I don’t have the answer.
So I am throwing the question out there to all of you, too. Just one of the opportunities I applied to had a statement that said something like “if you can’t afford the application fee, just contact me and I will waive it because I don’t want anyone to not apply because of that”. I appreciate the effort, but I wonder if myself-in-a-past-life-who-would-have-had-a-hard-time-affording-that-fee would have stepped up and said “I can’t afford this” and taken advantage of that offer. I don’t know. I’m in a position with the organizations that I am involved with to have a voice in the accessibility of these kinds of opportunities, but it feels like not much. I have been passionate about teaching technology to artists for many years and I can continue to teach people about photographing their work and helping to demystify DPI and MBs. I realize that there are totally legitimate reasons that organizations charge fees for these things. I have worked in the non-profit arts field for 20 years. They need the money. But I have to wonder if the last one I applied to really can justify the $10,000 in fees that the jury process generated.

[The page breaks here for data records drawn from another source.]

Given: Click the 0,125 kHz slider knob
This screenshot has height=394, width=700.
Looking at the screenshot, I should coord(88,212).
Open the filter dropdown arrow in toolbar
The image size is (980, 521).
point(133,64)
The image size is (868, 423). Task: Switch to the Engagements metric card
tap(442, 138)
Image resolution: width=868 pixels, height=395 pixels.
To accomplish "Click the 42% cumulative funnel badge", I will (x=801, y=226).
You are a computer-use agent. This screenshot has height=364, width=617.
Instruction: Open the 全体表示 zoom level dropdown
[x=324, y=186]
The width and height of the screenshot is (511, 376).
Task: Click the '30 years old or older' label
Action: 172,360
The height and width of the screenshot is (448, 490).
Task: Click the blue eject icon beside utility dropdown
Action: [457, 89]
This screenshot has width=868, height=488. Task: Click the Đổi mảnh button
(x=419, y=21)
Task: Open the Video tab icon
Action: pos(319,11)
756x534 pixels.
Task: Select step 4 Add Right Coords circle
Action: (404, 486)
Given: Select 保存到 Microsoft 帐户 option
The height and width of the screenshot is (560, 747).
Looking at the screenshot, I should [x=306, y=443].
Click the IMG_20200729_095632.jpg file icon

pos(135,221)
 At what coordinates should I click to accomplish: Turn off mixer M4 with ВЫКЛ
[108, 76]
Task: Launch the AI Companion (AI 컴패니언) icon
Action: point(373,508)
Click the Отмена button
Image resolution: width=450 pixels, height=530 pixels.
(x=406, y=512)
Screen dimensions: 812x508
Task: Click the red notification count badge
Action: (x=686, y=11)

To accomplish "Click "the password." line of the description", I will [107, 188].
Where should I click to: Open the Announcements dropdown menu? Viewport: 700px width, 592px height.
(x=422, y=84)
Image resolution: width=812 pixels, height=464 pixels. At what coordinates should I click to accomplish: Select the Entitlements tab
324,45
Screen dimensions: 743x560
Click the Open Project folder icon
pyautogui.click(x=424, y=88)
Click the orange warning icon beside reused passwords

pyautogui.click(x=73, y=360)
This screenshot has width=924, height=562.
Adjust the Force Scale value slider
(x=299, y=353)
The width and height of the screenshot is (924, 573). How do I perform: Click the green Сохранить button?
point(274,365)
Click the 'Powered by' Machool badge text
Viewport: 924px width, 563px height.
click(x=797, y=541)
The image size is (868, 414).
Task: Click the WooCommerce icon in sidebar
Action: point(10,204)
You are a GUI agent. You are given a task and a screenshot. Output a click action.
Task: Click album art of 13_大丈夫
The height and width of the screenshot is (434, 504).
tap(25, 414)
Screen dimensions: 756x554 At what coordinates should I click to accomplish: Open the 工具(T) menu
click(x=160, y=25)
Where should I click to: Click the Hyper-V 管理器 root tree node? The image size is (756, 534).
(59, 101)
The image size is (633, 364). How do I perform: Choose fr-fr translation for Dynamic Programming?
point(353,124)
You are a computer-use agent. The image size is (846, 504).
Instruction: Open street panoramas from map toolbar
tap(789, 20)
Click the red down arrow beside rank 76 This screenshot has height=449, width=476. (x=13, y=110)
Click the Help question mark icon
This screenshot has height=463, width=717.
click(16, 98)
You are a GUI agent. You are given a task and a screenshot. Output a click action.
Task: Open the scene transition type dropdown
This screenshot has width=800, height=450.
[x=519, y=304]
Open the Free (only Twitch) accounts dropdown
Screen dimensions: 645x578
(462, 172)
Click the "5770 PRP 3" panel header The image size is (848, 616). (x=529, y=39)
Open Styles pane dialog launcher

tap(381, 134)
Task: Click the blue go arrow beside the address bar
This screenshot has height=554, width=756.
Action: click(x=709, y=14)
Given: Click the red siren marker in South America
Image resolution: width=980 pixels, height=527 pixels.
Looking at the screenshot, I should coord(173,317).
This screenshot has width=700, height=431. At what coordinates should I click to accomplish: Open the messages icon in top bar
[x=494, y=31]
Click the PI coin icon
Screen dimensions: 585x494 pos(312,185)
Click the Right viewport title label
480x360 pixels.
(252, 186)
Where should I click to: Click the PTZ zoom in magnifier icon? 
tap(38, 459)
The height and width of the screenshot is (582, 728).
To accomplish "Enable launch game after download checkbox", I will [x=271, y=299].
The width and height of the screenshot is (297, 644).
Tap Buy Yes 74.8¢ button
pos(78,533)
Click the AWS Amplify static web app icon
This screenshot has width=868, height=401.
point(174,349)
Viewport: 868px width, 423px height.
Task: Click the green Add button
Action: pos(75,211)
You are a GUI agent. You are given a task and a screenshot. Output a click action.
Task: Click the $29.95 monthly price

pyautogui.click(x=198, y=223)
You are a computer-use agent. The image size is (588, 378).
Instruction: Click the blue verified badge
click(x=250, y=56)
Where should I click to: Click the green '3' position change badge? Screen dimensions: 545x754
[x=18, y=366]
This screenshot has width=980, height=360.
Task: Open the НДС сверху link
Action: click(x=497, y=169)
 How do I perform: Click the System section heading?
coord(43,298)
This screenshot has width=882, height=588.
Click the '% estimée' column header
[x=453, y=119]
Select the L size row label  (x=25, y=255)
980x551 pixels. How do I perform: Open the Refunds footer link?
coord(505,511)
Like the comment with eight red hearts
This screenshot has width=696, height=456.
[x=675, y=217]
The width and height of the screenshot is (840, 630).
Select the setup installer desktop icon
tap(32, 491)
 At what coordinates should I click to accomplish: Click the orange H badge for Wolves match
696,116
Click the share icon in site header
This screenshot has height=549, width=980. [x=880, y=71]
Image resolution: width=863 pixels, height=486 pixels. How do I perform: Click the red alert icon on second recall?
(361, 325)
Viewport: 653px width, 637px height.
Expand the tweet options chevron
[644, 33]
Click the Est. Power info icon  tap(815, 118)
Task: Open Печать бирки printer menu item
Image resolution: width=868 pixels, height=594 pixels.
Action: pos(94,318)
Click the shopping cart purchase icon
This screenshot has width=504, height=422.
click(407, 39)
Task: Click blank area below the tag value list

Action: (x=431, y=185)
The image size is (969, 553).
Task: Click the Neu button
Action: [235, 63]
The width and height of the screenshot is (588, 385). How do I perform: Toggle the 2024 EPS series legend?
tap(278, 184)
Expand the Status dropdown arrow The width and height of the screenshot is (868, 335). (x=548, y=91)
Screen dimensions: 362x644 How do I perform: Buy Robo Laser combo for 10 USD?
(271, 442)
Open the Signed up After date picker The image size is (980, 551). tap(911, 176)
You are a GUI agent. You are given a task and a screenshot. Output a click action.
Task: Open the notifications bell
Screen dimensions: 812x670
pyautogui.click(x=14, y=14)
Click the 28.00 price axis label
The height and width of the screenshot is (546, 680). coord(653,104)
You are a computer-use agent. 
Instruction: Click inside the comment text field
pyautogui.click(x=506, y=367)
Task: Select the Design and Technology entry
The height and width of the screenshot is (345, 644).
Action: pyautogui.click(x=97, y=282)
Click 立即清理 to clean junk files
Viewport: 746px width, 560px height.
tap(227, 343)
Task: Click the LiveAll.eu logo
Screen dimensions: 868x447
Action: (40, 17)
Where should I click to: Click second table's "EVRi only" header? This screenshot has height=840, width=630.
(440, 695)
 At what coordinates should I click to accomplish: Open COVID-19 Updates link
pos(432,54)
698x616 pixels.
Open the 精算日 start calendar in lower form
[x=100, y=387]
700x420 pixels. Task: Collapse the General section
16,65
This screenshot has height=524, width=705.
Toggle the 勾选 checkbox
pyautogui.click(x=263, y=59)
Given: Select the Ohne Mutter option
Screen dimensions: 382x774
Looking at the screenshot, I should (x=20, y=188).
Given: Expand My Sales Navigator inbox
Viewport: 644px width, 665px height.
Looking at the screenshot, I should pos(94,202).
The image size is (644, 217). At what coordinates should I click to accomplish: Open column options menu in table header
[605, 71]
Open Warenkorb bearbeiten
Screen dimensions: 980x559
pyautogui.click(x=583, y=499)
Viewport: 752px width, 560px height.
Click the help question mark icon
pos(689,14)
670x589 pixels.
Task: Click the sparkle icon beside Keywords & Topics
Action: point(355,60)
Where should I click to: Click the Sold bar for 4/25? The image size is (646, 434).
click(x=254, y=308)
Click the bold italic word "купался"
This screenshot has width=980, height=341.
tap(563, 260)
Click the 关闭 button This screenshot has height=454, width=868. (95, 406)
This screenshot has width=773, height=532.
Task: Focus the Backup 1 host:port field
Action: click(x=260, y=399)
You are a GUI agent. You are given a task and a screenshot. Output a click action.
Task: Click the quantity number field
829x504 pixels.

And this goes right along with my philosophy when I am teaching, too. I primarily teach fabric design, which has some technology that is required to be able to participate. I have always tried to offer levels of participation when I put together classes for hosting organizations to choose from: a “Photoshop version” and a “free and cheap online software” version. When I first started, there was definitely a bias towards “We must use Photoshop because that is what the professionals use”. But lately, the only version that organizations have been choosing for me to teach is “free and cheap”, which has huge advantages and disadvantages. Photoshop and its siblings are expensive. Absolutely. So using things like PicMonkey and RepperPatterns (two apps I use a lot) brings that cost down a lot for students and does make it more accessible in some ways. But the trade off is that PicMonkey is not Photoshop. I can *almost* do all of the same things in both programs; I’ve worked hard to figure that out. But only *almost*. The way you do it in PicMonkey might involve a few more steps and a little ear-nose-elbow kind of manipulation to get you there and there are some things you just can’t do. Which students find really frustrating and they let me know that.
I’m trying to make a commitment this year to myself to get some online classes done, turning the Spoonflower Master Class that I have been teaching into an online version, so more people are able to participate. That’s really important to me. I want more of you to be making art right alongside me, not just the people who can afford to fly somewhere for a weekend. The online class will cost a lot less (because I can take out all of the travel/hosting/hospitality costs of doing the class in a physical space) but I go back and forth about how I teach it. Do I choose the “pro” version and make it so you have to have Photoshop/Illustrator? or the “free and cheap” version so maybe I can reduce that financial barrier. (And no I can’t put both in one class.) I can’t decide. And I know I will get criticism both ways. It’s something I need to think about some more. And talk to some more smart people.
What are your thoughts? How can we as artists (and aspiring artists) help organizations be more accessible with these kinds of opportunities and get away from the pay-to-play model? What can we do to help make that happen?